(2017) Sarah Pinborough, Gollancz, £7.99, pbk, 275pp, ISBN 978-1-473-22284-7
It is surprising how much the title of this book and the reputation of the author made me nervous to read it. I have read a fair bit of Sarah Pinborough’s other work before, but not her darker novels and my first assumption, coming at this cold, was that it would be the darkest of the very dark. I was pleasantly surprised to find myself mistaken.
Children are being taken from their families and brought to the Death House – a quarantined complex on a remote island. Toby and his friends live strange lives in this awful boarding school. They are constantly monitored by nurses, looking for the slightest hint of sickness. Anyone who expresses symptoms can be whisked away in the night to the sanatorium, never to be seen again. The different dorms group together like gangs and Toby sees their gradual decline in numbers as a macabre game, with each little group racing towards oblivion.

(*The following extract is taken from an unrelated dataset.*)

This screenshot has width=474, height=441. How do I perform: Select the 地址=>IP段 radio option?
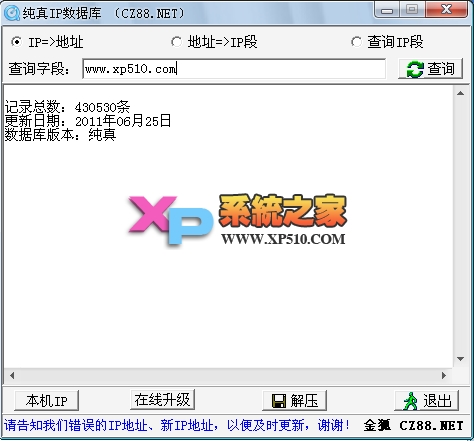(176, 42)
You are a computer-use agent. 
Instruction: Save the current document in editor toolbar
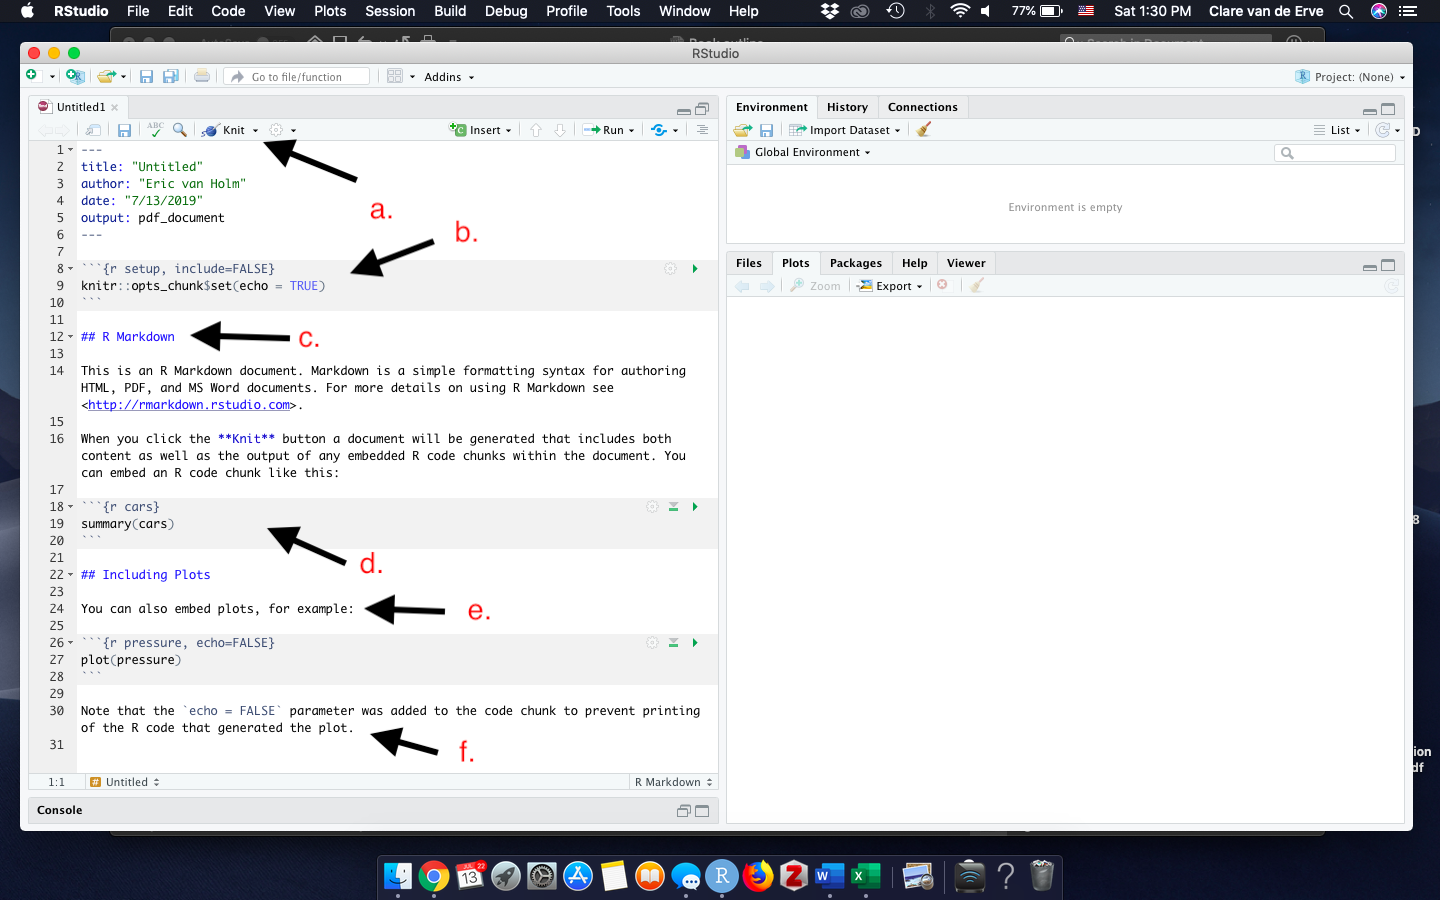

But occasionally, new children arrive to replenish the numbers. When Clara joins the girl’s dorm, for a time, Toby rouses himself from despair. Clara brings with her a new perspective: life needs to be lived whilst you have it.
For a dark story to work best, there has to be hope. Pinborough delivers just enough of this through Clara and the little mysteries of the Death House for us to believe Toby might find a way out to a better life. Although, if he truly does have an incurable and contagious disease, allowing him to escape the quarantine of the island might not be the best outcome for the rest of society. The perspective here is intentionally slewed to that of the interned inmate, focusing on the injustice of Toby’s plight and the plight of his friends who slowly disappear. The sickness they get is built up by Pinborough by ensuring we do not see the worst of it, as those who exhibit symptoms are taken away.
We also get a little backstory, told to us through flashbacks to Toby’s earlier life, and some knowledge of the other children’s pasts as they get to know each other. In this more than anything else, the setting comes across as quintessentially British, depicting familiar class structures that we might have seen in the late twentieth century.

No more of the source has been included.